# Using Operators in Swift

Operators are symbols or a set of symbols that change or assign values, combine values, or check or verify values in your code. In this chapter from Swift in 24 Hours, Sams Teach Yourself, 2nd Edition, you learn about most of the basic operators in Swift, as well as why and how to use them.
This chapter is from the book

### This chapter is from the book 

Operators are a key ingredient to every app. In fact, it’s difficult to write an app—other than the standard “Hello, world!” example—that doesn’t contain at least one operator. Operators are symbols or a set of symbols that change or assign values, combine values, or check or verify values in your code.

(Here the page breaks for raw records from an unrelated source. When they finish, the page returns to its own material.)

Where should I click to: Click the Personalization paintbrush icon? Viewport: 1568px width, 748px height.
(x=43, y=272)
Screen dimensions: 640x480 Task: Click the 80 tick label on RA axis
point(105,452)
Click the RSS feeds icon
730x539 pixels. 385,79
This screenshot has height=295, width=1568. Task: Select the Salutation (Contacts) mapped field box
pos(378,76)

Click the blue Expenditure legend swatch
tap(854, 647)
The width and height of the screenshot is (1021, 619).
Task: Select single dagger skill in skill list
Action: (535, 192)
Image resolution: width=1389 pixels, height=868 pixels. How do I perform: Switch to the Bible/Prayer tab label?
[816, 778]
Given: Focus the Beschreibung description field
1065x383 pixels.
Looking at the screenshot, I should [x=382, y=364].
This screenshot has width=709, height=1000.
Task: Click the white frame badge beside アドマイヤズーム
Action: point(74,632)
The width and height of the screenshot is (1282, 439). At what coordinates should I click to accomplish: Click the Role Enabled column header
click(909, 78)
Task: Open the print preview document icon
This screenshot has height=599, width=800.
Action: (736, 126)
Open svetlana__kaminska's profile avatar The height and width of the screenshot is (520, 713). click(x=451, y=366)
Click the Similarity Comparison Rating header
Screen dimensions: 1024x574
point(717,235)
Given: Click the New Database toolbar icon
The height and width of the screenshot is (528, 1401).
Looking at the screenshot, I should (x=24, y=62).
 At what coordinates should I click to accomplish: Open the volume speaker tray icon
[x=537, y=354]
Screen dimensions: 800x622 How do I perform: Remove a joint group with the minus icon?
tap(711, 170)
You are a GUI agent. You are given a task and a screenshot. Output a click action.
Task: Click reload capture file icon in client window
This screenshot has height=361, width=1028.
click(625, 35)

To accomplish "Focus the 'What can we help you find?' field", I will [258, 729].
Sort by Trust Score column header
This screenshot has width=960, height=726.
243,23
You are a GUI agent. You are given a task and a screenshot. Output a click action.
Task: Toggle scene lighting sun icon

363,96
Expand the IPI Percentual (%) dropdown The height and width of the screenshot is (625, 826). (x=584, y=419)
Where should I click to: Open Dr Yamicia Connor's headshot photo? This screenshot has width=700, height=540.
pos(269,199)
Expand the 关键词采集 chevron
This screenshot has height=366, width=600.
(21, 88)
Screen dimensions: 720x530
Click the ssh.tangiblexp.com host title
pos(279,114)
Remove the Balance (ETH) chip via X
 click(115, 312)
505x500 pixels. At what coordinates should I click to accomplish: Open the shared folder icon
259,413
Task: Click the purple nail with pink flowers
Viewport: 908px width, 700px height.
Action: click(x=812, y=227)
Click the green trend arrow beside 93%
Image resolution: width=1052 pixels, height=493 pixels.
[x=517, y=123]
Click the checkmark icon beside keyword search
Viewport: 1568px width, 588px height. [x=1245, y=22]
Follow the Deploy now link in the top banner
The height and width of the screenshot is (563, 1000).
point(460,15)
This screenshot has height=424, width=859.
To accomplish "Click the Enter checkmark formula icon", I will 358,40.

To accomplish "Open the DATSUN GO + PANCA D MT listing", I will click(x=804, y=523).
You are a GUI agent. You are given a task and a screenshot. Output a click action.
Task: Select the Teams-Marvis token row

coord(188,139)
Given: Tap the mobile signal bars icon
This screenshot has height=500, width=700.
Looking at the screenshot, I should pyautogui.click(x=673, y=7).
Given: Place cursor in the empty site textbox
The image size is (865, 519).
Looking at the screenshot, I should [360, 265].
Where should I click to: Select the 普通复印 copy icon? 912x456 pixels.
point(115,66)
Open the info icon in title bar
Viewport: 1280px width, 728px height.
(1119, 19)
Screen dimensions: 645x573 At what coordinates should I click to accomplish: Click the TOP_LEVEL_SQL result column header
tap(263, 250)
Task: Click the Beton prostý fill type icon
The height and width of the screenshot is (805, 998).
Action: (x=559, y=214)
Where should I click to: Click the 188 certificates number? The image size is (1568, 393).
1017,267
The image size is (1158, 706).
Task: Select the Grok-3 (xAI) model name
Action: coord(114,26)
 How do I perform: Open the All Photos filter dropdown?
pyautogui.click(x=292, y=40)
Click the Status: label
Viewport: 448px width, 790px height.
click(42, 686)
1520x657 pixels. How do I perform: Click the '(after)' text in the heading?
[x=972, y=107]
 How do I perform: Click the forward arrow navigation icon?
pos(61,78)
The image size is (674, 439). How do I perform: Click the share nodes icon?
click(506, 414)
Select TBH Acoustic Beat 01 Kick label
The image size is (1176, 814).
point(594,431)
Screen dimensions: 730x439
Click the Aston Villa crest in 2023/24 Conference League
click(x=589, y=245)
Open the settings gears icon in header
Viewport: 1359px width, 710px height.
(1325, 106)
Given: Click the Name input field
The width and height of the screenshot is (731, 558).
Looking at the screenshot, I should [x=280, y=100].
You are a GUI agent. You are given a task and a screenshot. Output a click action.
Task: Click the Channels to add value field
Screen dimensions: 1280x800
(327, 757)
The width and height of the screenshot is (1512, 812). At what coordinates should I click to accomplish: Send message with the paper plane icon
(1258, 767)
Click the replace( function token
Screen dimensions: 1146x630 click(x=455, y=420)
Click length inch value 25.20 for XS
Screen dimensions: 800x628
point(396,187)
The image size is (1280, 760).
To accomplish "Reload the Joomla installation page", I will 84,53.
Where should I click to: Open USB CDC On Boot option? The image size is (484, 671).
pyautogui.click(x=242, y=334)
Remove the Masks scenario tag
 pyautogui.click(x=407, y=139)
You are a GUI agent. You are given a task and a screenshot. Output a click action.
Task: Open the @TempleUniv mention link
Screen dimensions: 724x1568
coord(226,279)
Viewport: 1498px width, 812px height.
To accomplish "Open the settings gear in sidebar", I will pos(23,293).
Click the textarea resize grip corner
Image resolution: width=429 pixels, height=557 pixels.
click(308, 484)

In this hour, we learn about most of the basic operators in Swift and understand why and how to use them.

All operators in Swift can be categorized as unary, binary, or ternary. Unary operators perform an action upon a single operand, binary operators perform an action upon two operands, and ternary operators perform an action involving three operands.

## Unary Operators

A unary operator operates on a single value. A unary operator can be prefix or postfix, meaning that it can come before a variable or constant (prefix, such as ++count), or immediately follow a variable or constant (postfix, such as count++). Some unary operators can be either (prefix or postfix), while some can be only one or the other. A unary operator cannot have any whitespace between itself and the variable or constant. Unary operators act upon numeric and Boolean types in Swift. Let’s take a look at Swift’s unary operators.

### Increment and Decrement Operators

Two similar operators are the increment operator and the decrement operator. The increment operator, denoted by ++, increases a numeric value by 1, and the decrement operator, denoted by --, decreases a numeric value by 1. The increment operator is short-hand for a longer expression; a++ is the same as a = a + 1, and a-- is the same as a = a - 1. Both the increment and decrement operators can be prefix or postfix.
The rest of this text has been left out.